→ PROBLEM REQUIREMENTS:
From start to end, write out the following data exactly, apart from its images.

__________________________________________________

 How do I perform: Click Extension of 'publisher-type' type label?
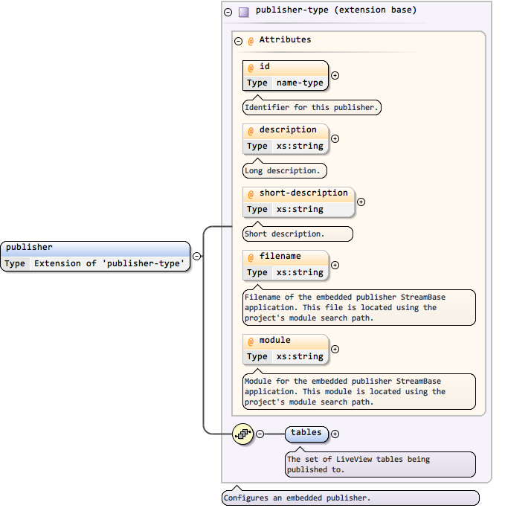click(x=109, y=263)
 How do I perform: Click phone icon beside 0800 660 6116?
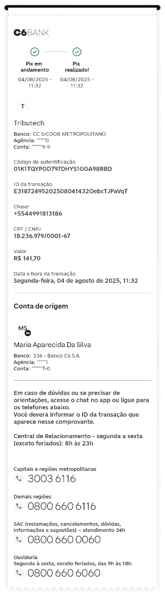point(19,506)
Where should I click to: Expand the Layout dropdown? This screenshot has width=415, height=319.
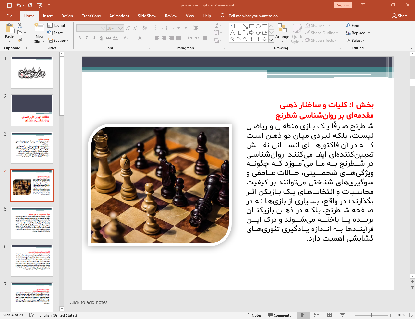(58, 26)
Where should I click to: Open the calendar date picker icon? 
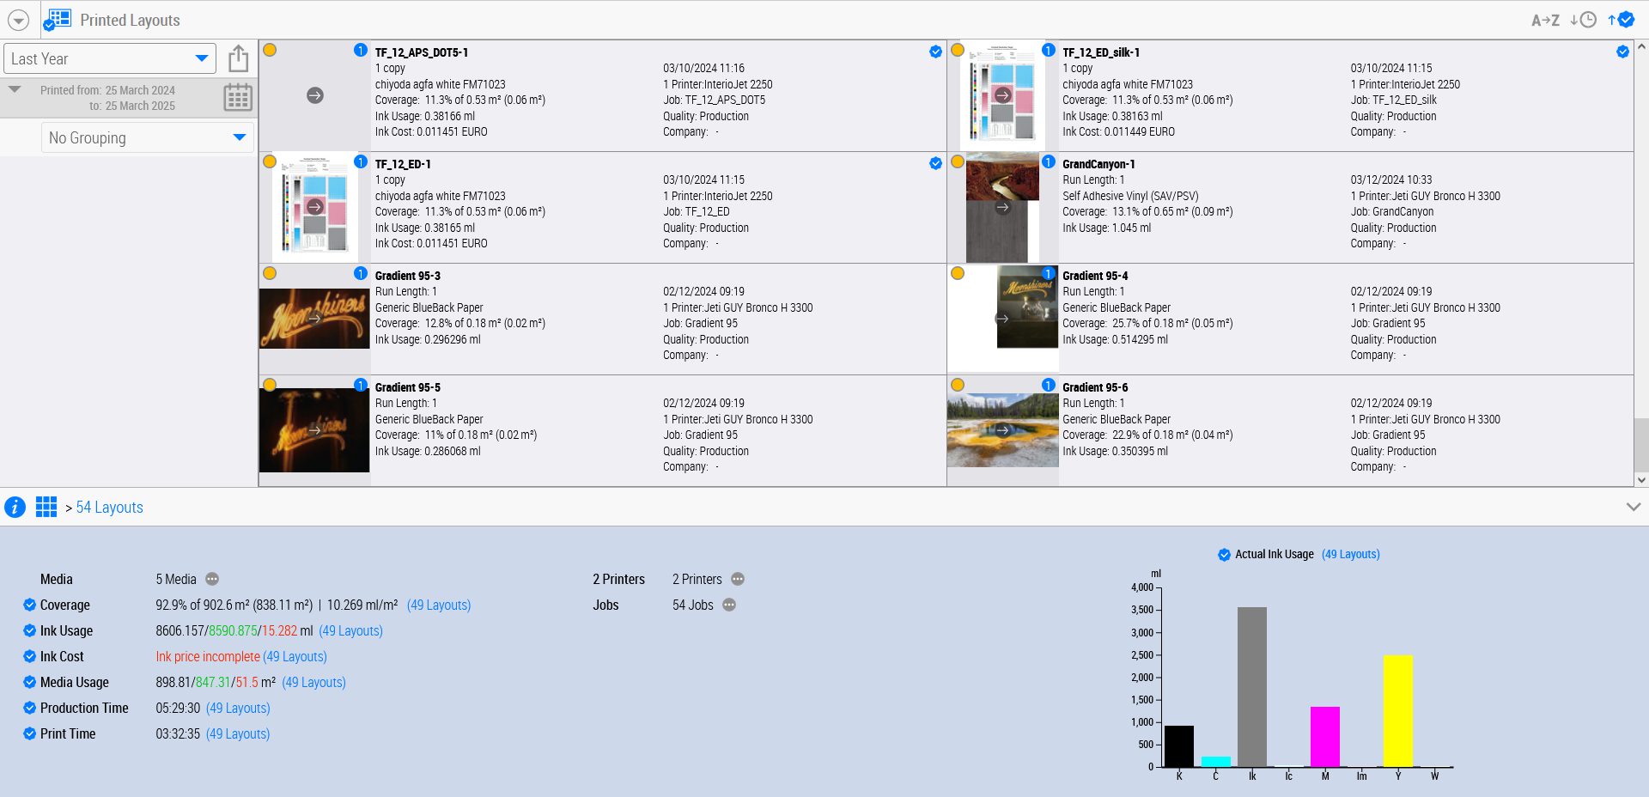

__________________________________________________

→ EXPECTED ANSWER:
 How do I perform: Click Extension of 'publisher-type' type label?
click(x=109, y=263)
 How do I perform: Click phone icon beside 0800 660 6116?
point(19,506)
Where should I click to: Expand the Layout dropdown? This screenshot has width=415, height=319.
(58, 26)
Where should I click to: Open the calendar date picker icon? 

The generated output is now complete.